TensorflowDatasets#

class langchain_community.utilities.tensorflow_datasets.TensorflowDatasets[source]#

Bases: BaseModel

Access to the TensorFlow Datasets.

The Current implementation can work only with datasets that fit in a memory.

TensorFlow Datasets is a collection of datasets ready to use, with TensorFlow or other Python ML frameworks, such as Jax. All datasets are exposed as tf.data.Datasets. To get started see the Guide: https://www.tensorflow.org/datasets/overview and the list of datasets: https://www.tensorflow.org/datasets/catalog/

overview#all_datasets

You have to provide the sample_to_document_function: a function that: a sample from the dataset-specific format to the Document.

dataset_name#: the name of the dataset to load

split_name#: the name of the split to load. Defaults to “train”.

load_max_docs#: a limit to the number of loaded documents. Defaults to 100.

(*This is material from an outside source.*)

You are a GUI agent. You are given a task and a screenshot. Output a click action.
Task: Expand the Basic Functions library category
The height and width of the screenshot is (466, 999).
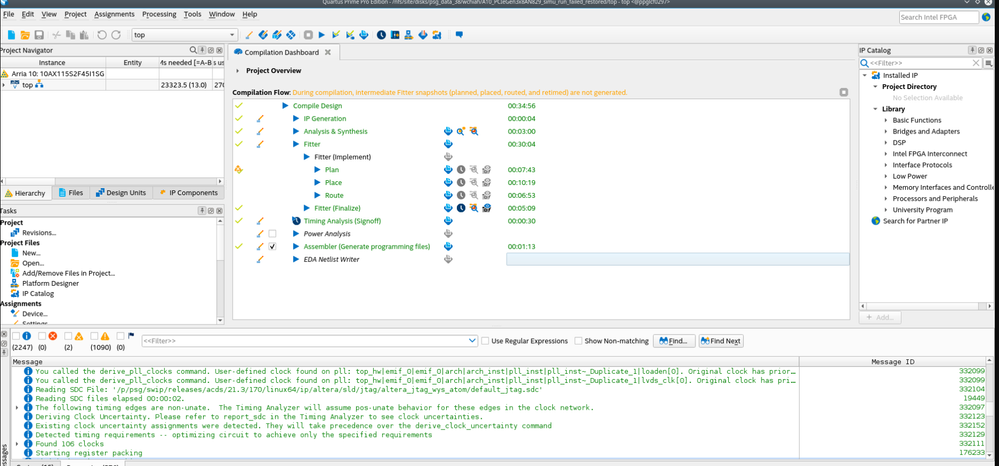(885, 120)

sample_to_document_function#: a function that converts a dataset sample to a Document

Example

from langchain_community.utilities import TensorflowDatasets

def mlqaen_example_to_document(example: dict) -> Document:
    return Document(
        page_content=decode_to_str(example["context"]),
        metadata={
            "id": decode_to_str(example["id"]),
            "title": decode_to_str(example["title"]),
            "question": decode_to_str(example["question"]),
            "answer": decode_to_str(example["answers"]["text"][0]),
        },
    )

tsds_client = TensorflowDatasets(
        dataset_name="mlqa/en",
        split_name="train",
        load_max_docs=MAX_DOCS,
        sample_to_document_function=mlqaen_example_to_document,
    )

Create a new model by parsing and validating input data from keyword arguments.

Raises [ValidationError][pydantic_core.ValidationError] if the input data cannot be validated to form a valid model.

self is explicitly positional-only to allow self as a field name.

param dataset_name: str = ''#

param load_max_docs: int = 100#

param sample_to_document_function: Callable[[Dict], Document] | None = None#

param split_name: str = 'train'#

lazy_load() → Iterator[Document][source]#

Download a selected dataset lazily.

Returns: an iterator of Documents.

Return type:: Iterator[Document]

load() → List[Document][source]#

Download a selected dataset.

Returns: a list of Documents.

Return type:: List[Document]